Now, I view the students’ activism here as threatening. They do not know anything about labor law. They do not know anything about how unions work. They do not understand that they are holding signs and signing petitions that will 100% surely make my working conditions worse. And not only that, they are bringing this to me, I did not ask for their support, I did not ask to be part of a union … so basically what is happening is people are marching into your living room, taking a small piece of furniture out of it, supporting a law that says you can no longer on your own go to the furniture store and figure out what pieces to buy and not to buy, and never once recognizing that they were not invited in or that people were quite pleased with their furniture and the process by which they buy it.

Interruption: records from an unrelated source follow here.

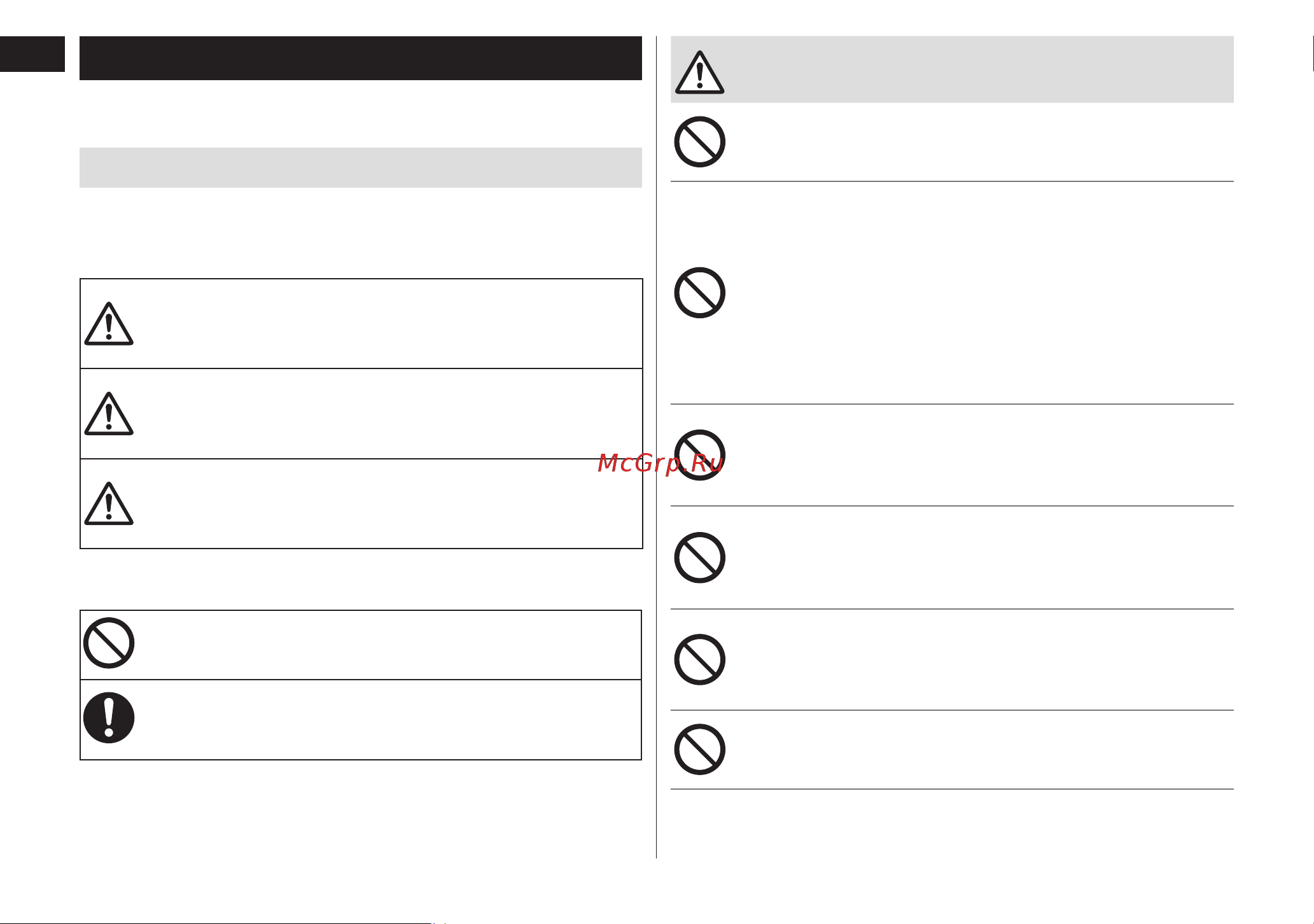Screen dimensions: 1314x924
Task: Click the prohibition circle icon above the mandatory icon
Action: point(109,643)
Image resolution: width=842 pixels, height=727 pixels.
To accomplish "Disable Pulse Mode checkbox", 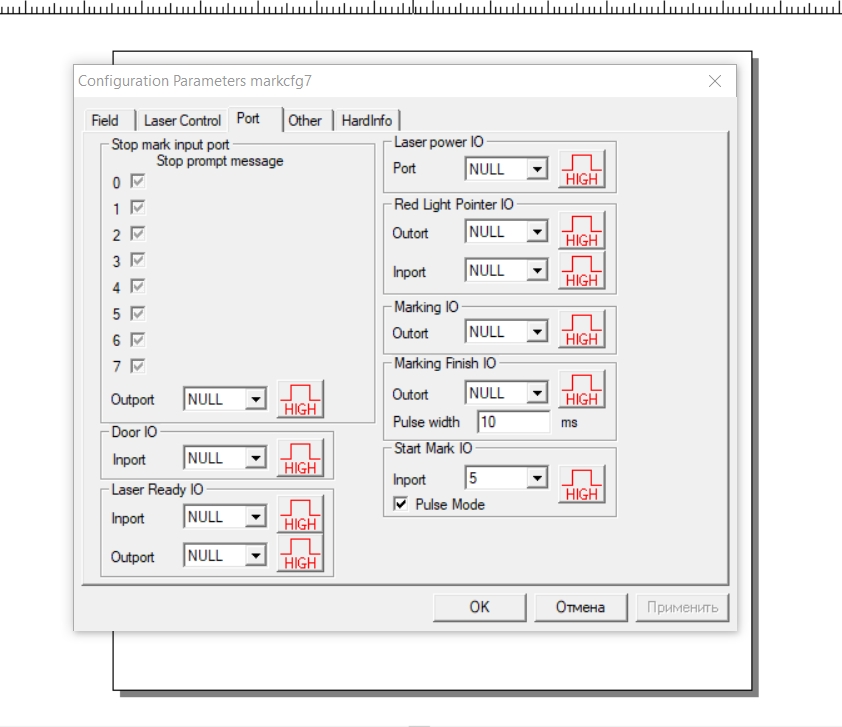I will (401, 505).
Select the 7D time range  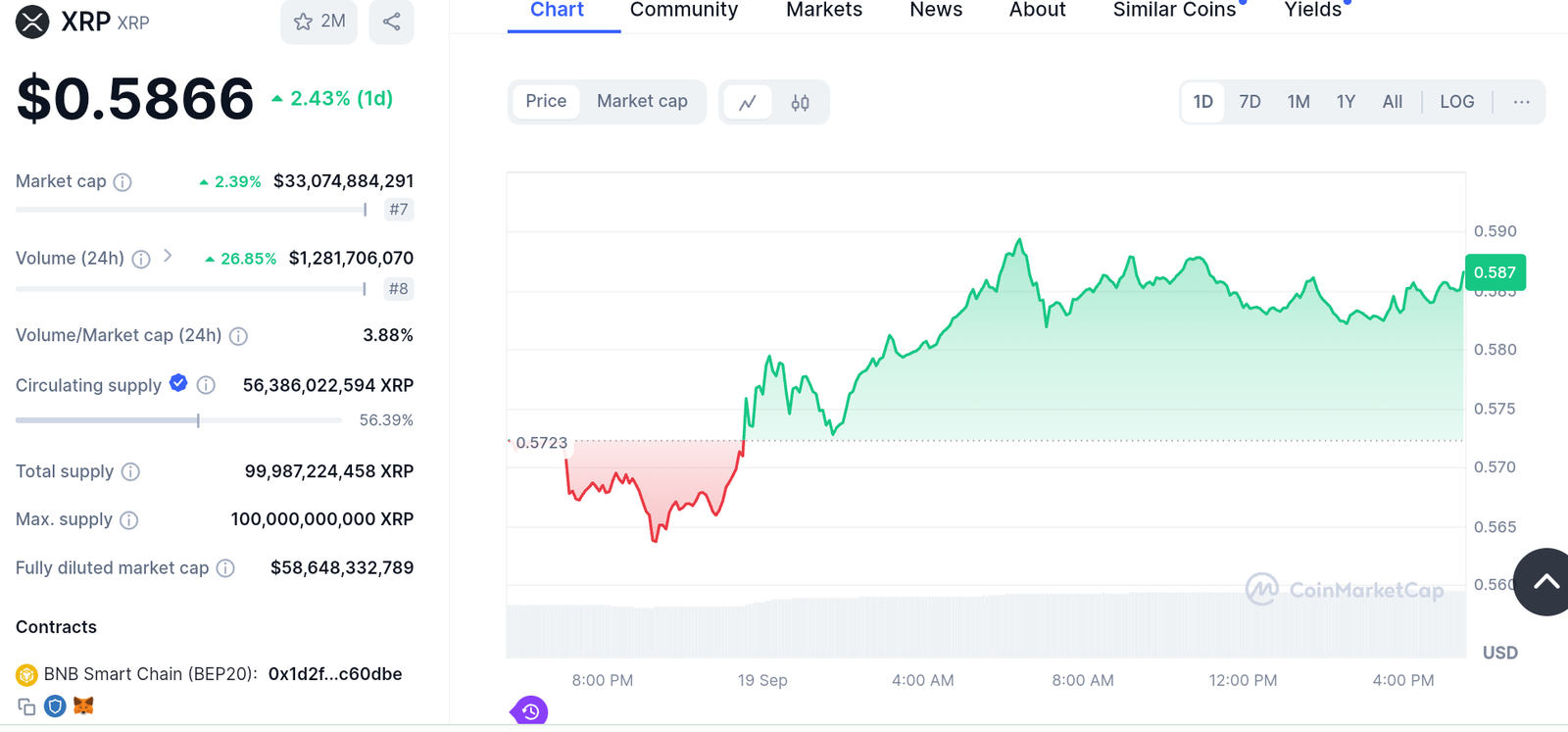click(1250, 102)
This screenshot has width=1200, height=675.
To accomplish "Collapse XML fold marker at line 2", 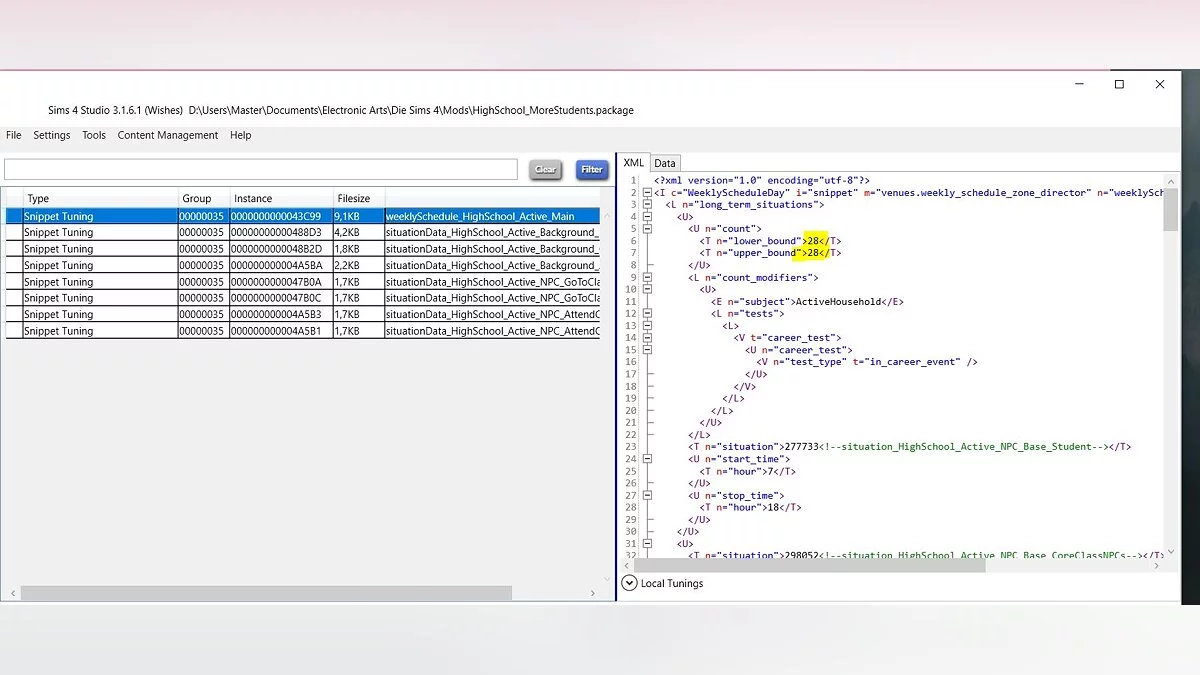I will (x=647, y=192).
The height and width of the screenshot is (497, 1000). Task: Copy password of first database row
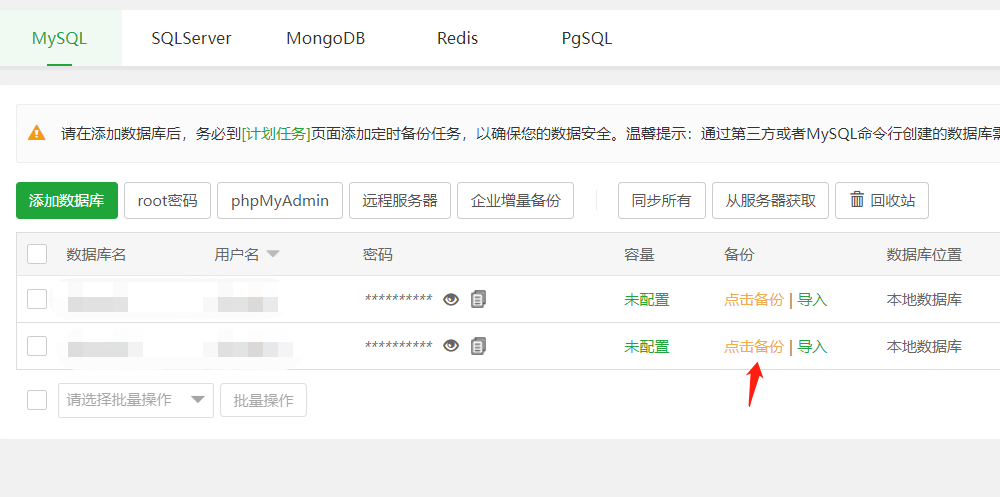[x=478, y=299]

They are directly threatening my job, my satisfaction with my job, and my family. Such behavior is certainly not tolerated in any walk of life, but the students seem to not be capable of thinking through the implications of their “solidarity” with us. And if they are capable, and do understand it, then what they are openly advocating for is a worsening of my career options for the sake of a betterment of some other faculty members career options. Again, let’s not even waste breath trying to understand why adjuncts are not paid well and whether the narrative of “oppressed holders of PhDs” fits. No, let’s just skip right past that.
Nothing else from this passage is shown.